** Exercise description **
Please transcribe the data exactly as shown, skipping the images.

** Data to process **
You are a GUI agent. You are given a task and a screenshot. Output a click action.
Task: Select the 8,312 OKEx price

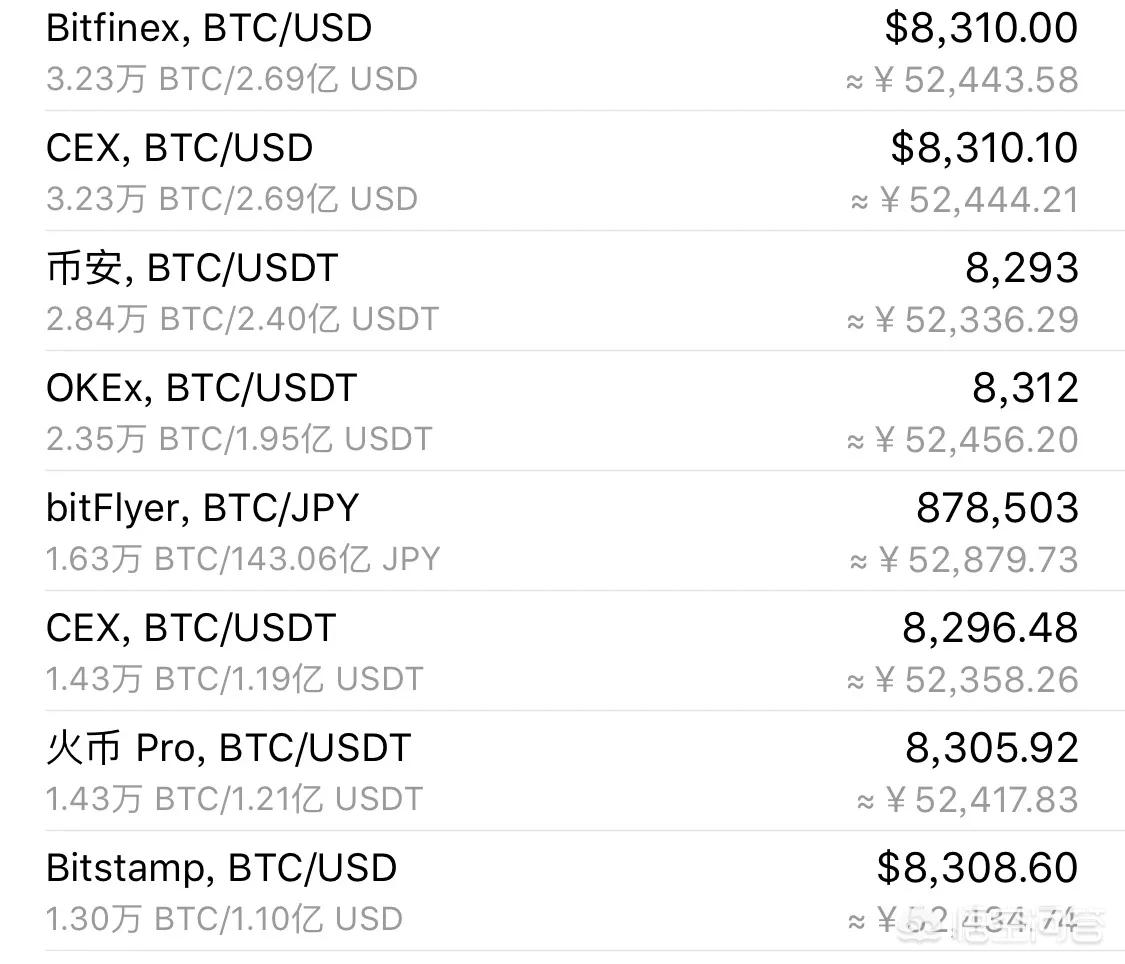(1026, 388)
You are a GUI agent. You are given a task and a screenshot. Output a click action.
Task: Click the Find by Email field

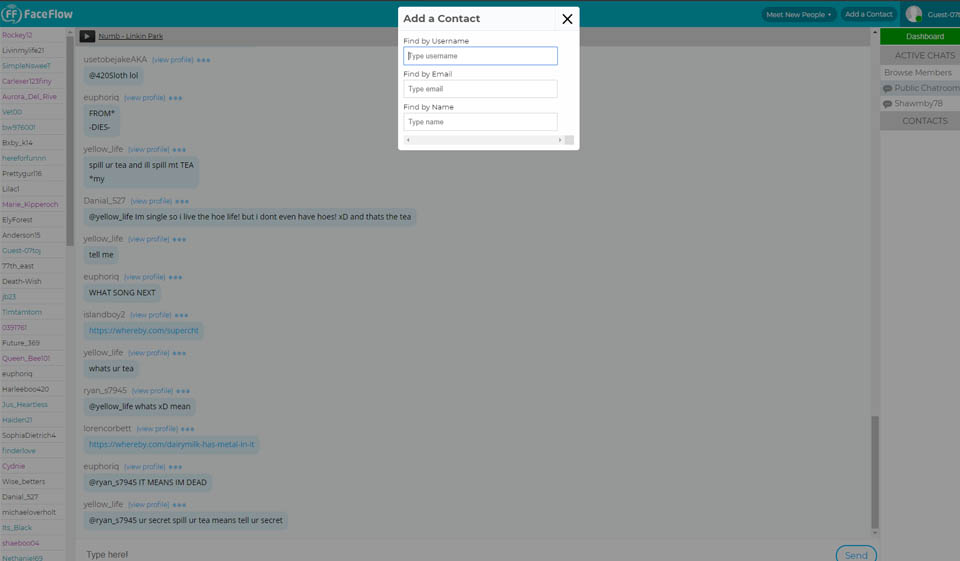(x=480, y=89)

** Your response **
You are a GUI agent. You are given a task and a screenshot. Output a click action.
Task: Select the 8,312 OKEx price

(1026, 388)
You are a GUI agent. You are given a task and a screenshot. Output a click action.
Task: Click the Find by Email field

(x=480, y=89)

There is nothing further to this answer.